Artist Profile: Sunil Gupta

1 March 2022

This month’s Artist Profile focuses on Sunil Gupta, one of the featured artists in the Arts Council Collection National Partners Programme exhibition Captured Beauty, currently on view at Newlyn Art Gallery in Cornwall. 

Sunil Gupta presents his broad oeuvre as a reflection of his own identity and lived experiences. Themes like diaspora, race, homosexuality and HIV are at the core of his powerful photographs.

Born in New Delhi in 1953, he migrated to Canada with his family at the age of fifteen. He studied photography at the New York School for Social Research and later at the Royal College of Art in London. His first pictures were taken around Christopher Street in Manhattan in 1976, where he used his camera as a tool for open expression, capturing both the openness of the gay liberation movement as well as his own ‘coming out’ as an artist.

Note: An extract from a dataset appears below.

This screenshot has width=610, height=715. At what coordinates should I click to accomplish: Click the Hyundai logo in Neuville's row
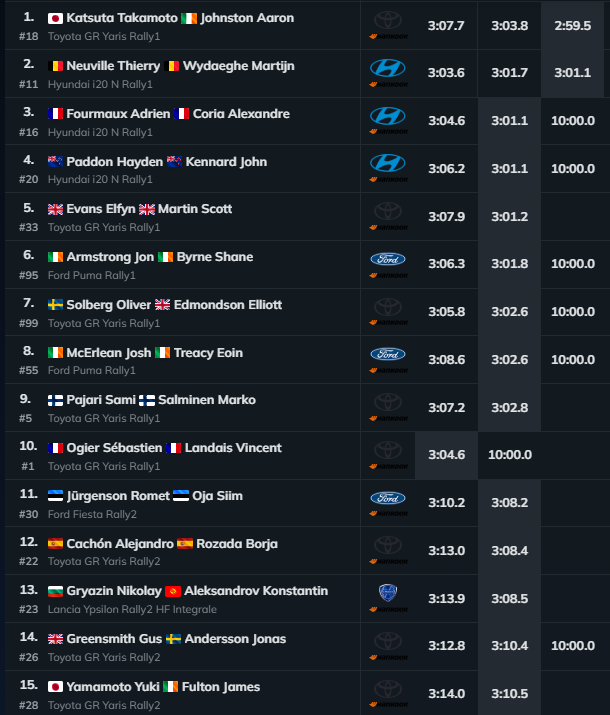click(x=388, y=68)
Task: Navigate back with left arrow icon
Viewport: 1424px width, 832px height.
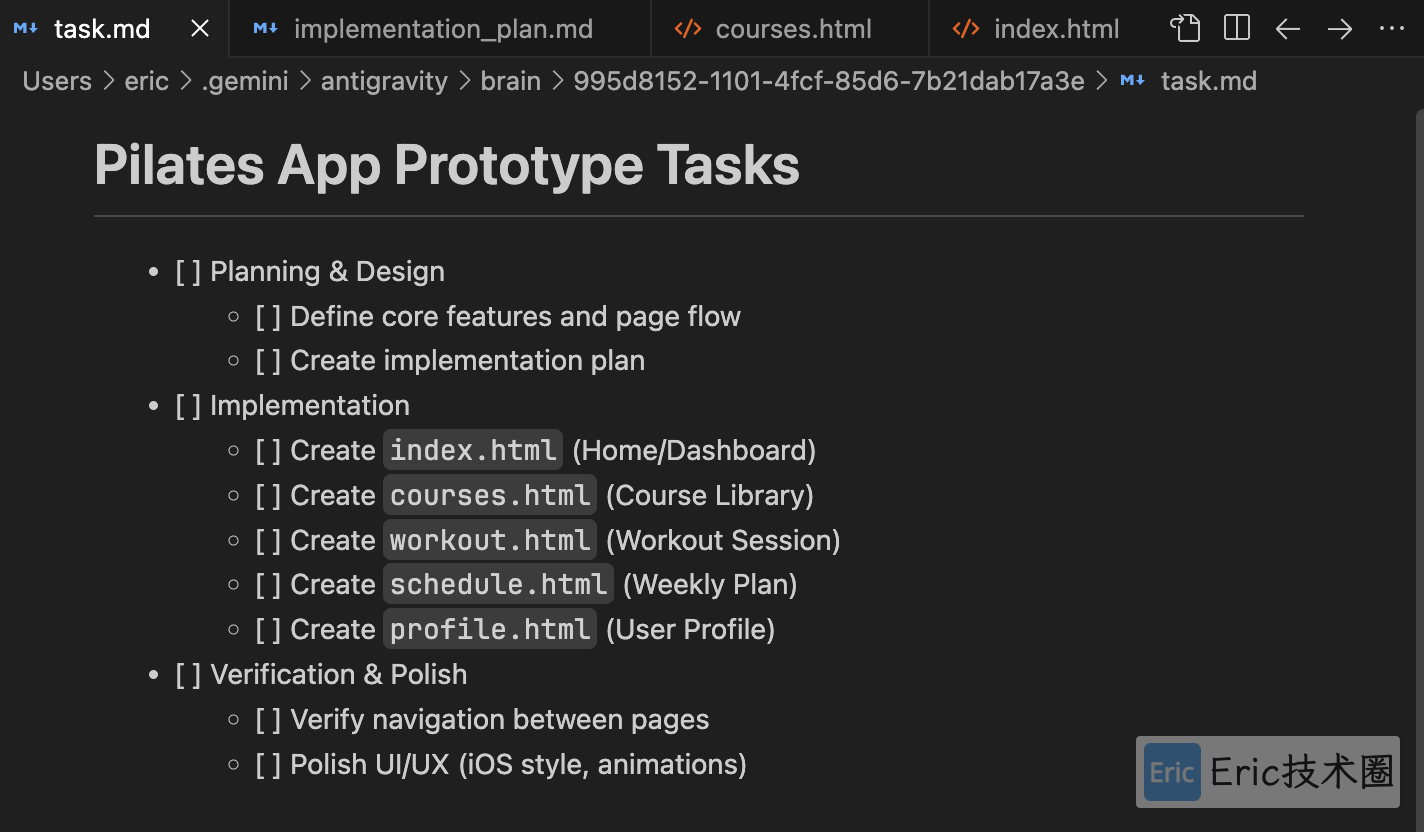Action: 1288,29
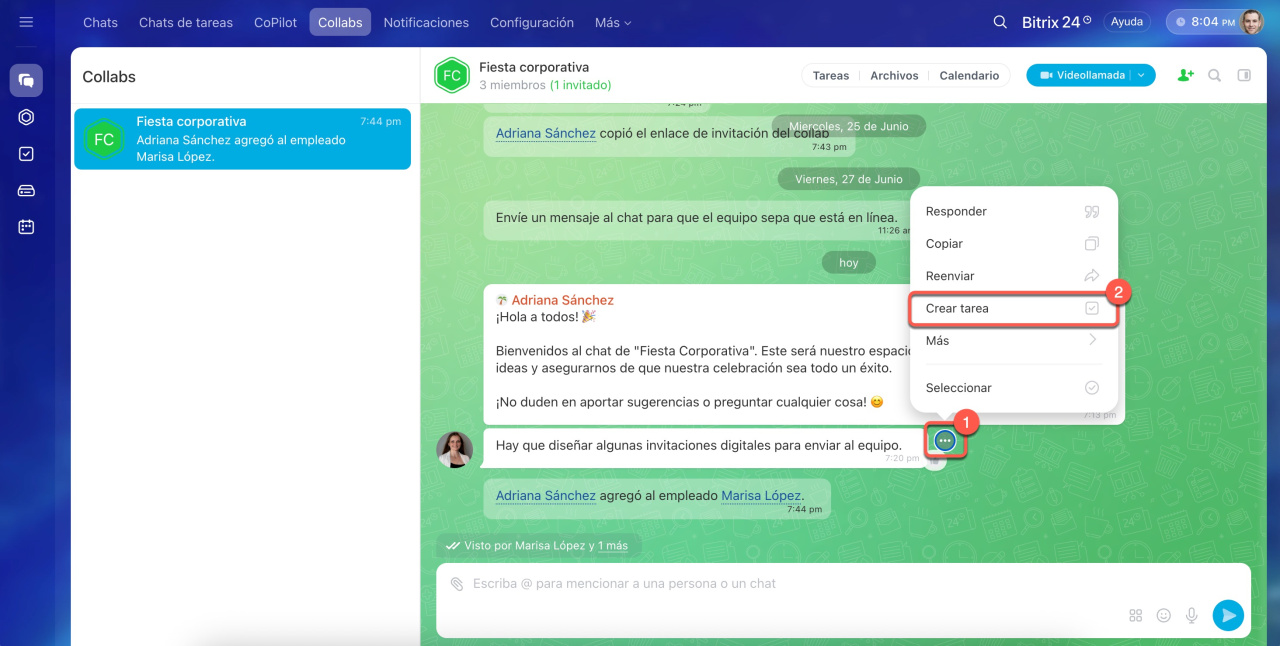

In 1986, Gupta returned to India to produce Exiles, commissioned by The Photographers' Gallery in London. In this series, he photographed gay men in front of emblematic tourist sites in New Delhi, capturing intimate portraits in open, public spaces.

Through this project, Gupta aimed to give visibility to the Indian gay community at a time when homosexuality was highly stigmatised and still criminalised in India, revealing the tensions between tradition and modernity.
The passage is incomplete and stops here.